Aus einem ländlichen Urlaubsheim für Senioren hat das Brüsseler Büro Label architecture eine Einrichtung für Jugendliche gemacht. Zwei halbrunde Anbauten aus Backstein setzen die Bestandsarchitektur in subtil abgewandelter Form fort.
Wer von Lüttich knapp 50 km nach Südwesten fährt, gelangt irgendwann in das kleine Dorf Porcheresse. In ländlicher Abgeschiedenheit finden sich dort etliche Ferienhäuser und -wohnungen, für Senioren hatte man sogar ein 1943 errichtetes Hospital zum Urlaubsheim umgebaut. Seine prägnante moderne Backsteinarchitektur mit Flachdach und vier großen Bullaugenfenstern avancierte zum beliebtesten Postkartenmotiv des Orts.
Als man nun nach einer neuen Nutzung für das Gebäude suchte, gab der ruhige, grüne, reizarme Standort den Ausschlag: Das Haus sollte zu einem Zentrum für Jugendliche mit autistischer Störung werden. Im Wettbewerb war dafür eine Erweiterung durch einen separaten Pavillon vorgesehen, doch das Büro Label architecture konnte das Verfahren für sich entscheiden, indem es stattdessen zwei direkte Anbauten an den Bestand vorschlug. Dadurch wird nicht nur der parkartige Garten geschont und weniger Grundfläche versiegelt, sondern auch die barrierefreie Erschließung aller Räume erleichtert. Denn im bereits vorhandenen Gebäude erübrigt sich das aufwendige Nachrüsten eines Aufzugs, weil dieser im Anbau Platz finden kann.

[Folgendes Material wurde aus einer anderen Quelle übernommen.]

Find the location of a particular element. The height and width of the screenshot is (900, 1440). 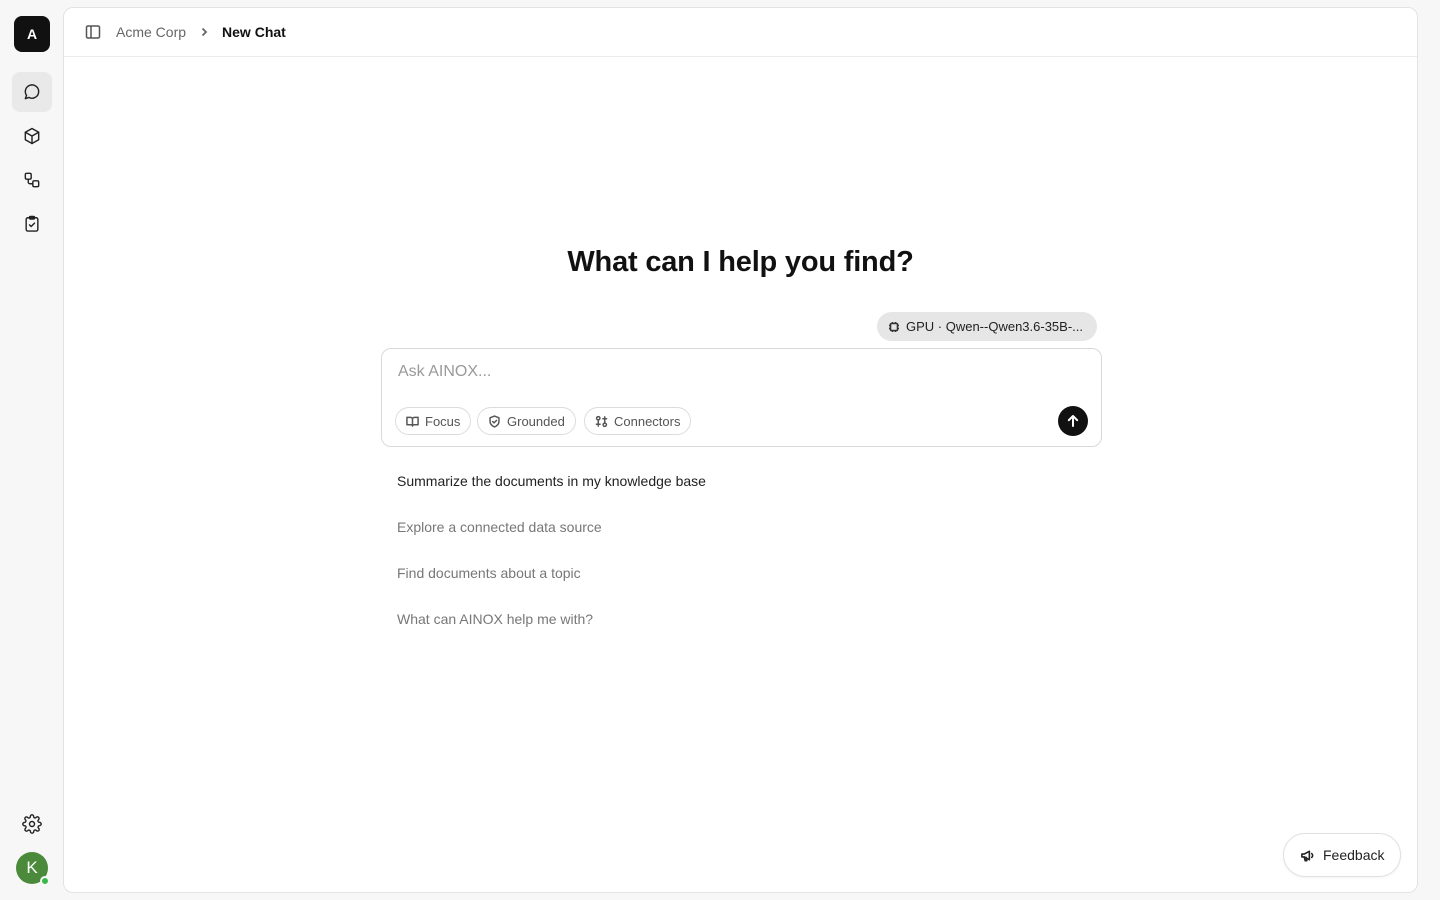

suggestion-item: Explore a connected data source is located at coordinates (500, 527).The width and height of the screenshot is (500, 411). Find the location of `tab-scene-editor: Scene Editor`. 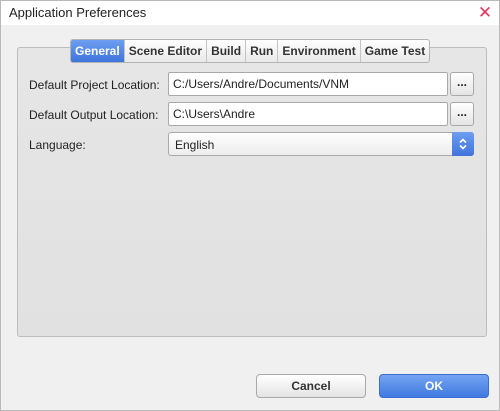

tab-scene-editor: Scene Editor is located at coordinates (164, 51).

Zunächst wurde die Hausmeisterwohnung abgebrochen, die in den 70er Jahren als Seitentrakt mit Satteldach angefügt worden war und weder in Proportion, noch Architektursprache mit dem Bestand harmonierte. Ganz anders die neuen Anbauten: Sie verlängern den vorhandenen Baukörper und greifen dessen Charakteristika auf, von den roten Backsteinfassaden über die weißen Doppelflügelfenster bis hin zu den horizontalen Linien der alten Gesimse und des abgesetzten Sockelmauerwerks. Das durchlaufende Band der Fensterstürze setzt sich ebenfalls fort, allerdings in leichter Abwandlung nicht weiß gestrichen wie beim Bestand, sondern als gemauerte Grenadierschicht. Der halbkreisförmige Grundriss der beiden Anbauten schließlich lässt sich als Hommage an die Bullaugenfenster begreifen, bietet aber auch ganz pragmatisch den Vorteil, im Gebäudeinnern an den Kopfenden viel Nutz- mit wenig Flurfläche erschließen zu können.
Während im OG zwei Wohngemeinschaften für je sechs Jugendliche untergebracht sind, gibt es im Hochparterre eine Tageseinrichtung für 20 Jugendliche, in der auch Unterricht stattfindet. Im Tiefparterre wurden Werkstätten, Küche, Turnsaal und ein Snoezelen eingerichtet, ein therapeutischer Raum, der mit gepolsterter Sitz- und Liegelandschaft, sanften Lichtspielen und Klängen der Beruhigung und Entspannung dient.